The superiority of the CSA summed composites over the binary variable in this study is limited to associations with negative sexual experiences and outcomes. The application of these measures often will depend on the type of inference to be gained. The utility of a binary measure of CSA may be adequate when research is focused on calculating prevalence rates, but the field is increasingly focusing on measuring the severity of experiences in relation to negative outcomes for which CSA survivors are thought to be vulnerable. In this context, the use of a binary CSA variable is inherently limited, because it can only capture whether or not abuse occurred at any point in childhood, and cannot capture any characteristics of a single CSA incident or more than one CSA incident that occurs over time. However, results of this study and Godbout et al., (2009)

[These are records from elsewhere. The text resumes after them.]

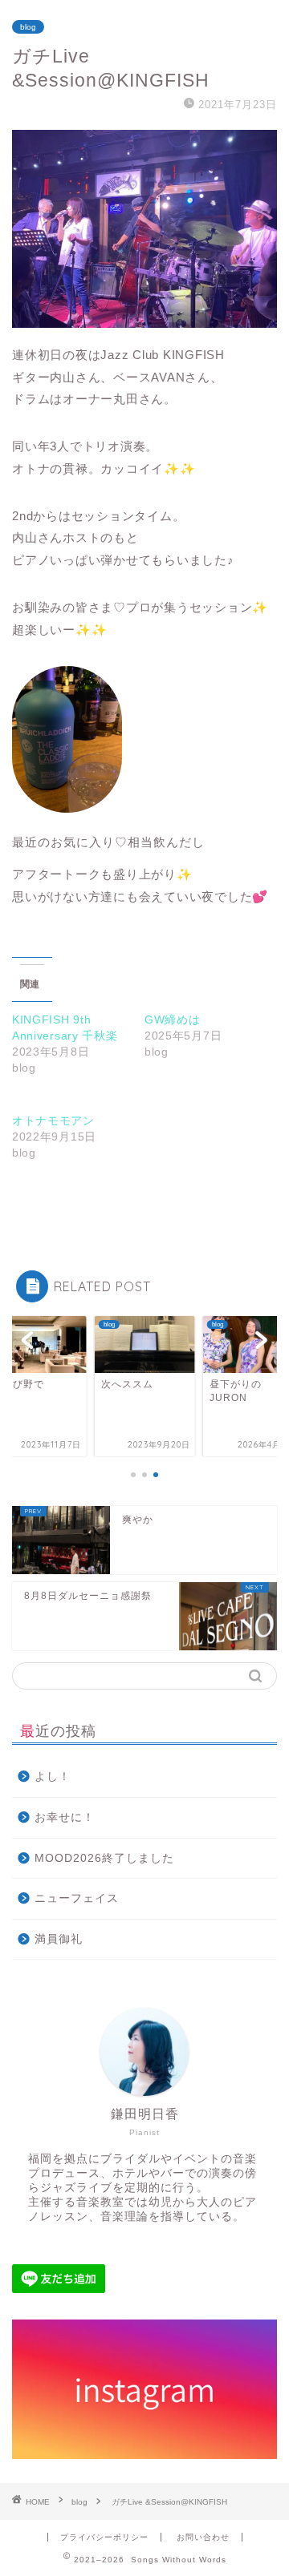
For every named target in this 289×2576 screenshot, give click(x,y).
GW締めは (172, 1019)
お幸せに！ (65, 1817)
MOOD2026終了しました (104, 1858)
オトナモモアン (53, 1120)
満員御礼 (59, 1939)
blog (28, 26)
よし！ (53, 1776)
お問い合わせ (203, 2537)
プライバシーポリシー (104, 2537)
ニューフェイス (77, 1898)
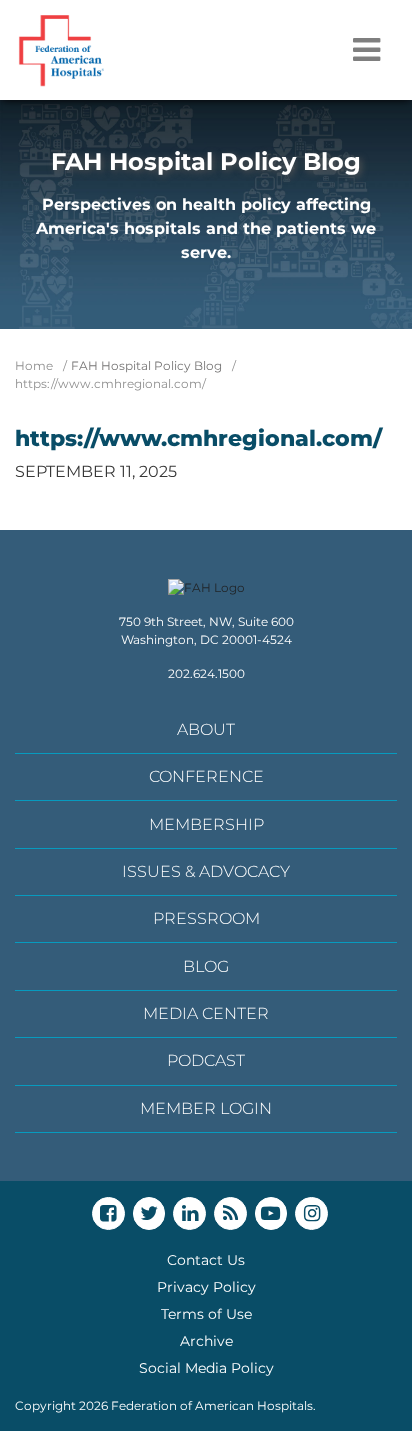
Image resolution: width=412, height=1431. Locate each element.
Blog (206, 966)
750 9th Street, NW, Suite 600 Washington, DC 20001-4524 (206, 630)
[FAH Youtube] (271, 1213)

do suggest that the presence of CSA itself is a risk factor for later negative sexual experiences and outcomes.
The severity of CSA, rather than its occurrence, is more useful in making clinical decisions that impact a child’s life (Slep & Heyman, 2004
) and the qualitative and quantitative differences between CSA experiences have been hypothesized to explain variations in outcomes (DiLillo, 2001
). As performed within this study, future research should assess the explanatory power and calibrate the predictive ability of summed composites that reflect cumulative histories of CSA with regard to other psychological and physical outcomes. This may allow researchers and clinicians to more fully understand the vulnerabilities that CSA survivors with different experiences may face and could eventually lead to consistent universal guidelines for defining CSA severity in relation to a broad range of outcomes. This includes defining which characteristics of abuse are most important aspects to consider in relation to CSA severity. At a minimum, the four characteristics of the summed composite comprising CSA severity should be considered in clinical settings when working therapeutically with women at risk for or reporting negative sexual experiences and outcomes. In addition, clinicians may be well advised to ask about whether or not force was a factor in CSA incidents. The questions used in this study to capture CSA, though designed by researchers, can be readily used by clinicians in everyday practice. Despite their sensitive nature, they are not difficult nor time consuming to administer, qualities promoted by researchers in the field (Slep & Heyman, 2004
). However, despite its clinical utility, we caution against the idea of categorizing CSA histories (i.e., mild, moderate, and severe), as clinical cut-points have yet to be empirically determined and await future research. Although other indexes that capture multiple forms of maltreatment have been designed to produce such categories, we feel that they are somewhat arbitrary for both research and clinical purposes, as they do not take into account a host of variables other than CSA that may be important. Furthermore, prior research has shown the difficulty with identifying ideal clinical cut-points to define appropriate categories (Altman, Lausen, Sauerbrei, & Schumacher, 1994
; Austin & Brunner, 2004
; Cohen, 1983
). Clinical decisions and treatment implications are more likely to hinge on a variety of background and current experiences and characteristics in addition to the severity of CSA experiences. Nonetheless, understanding where CSA victims fall on a continuum of CSA experiences may be helpful in designing treatment options for these women.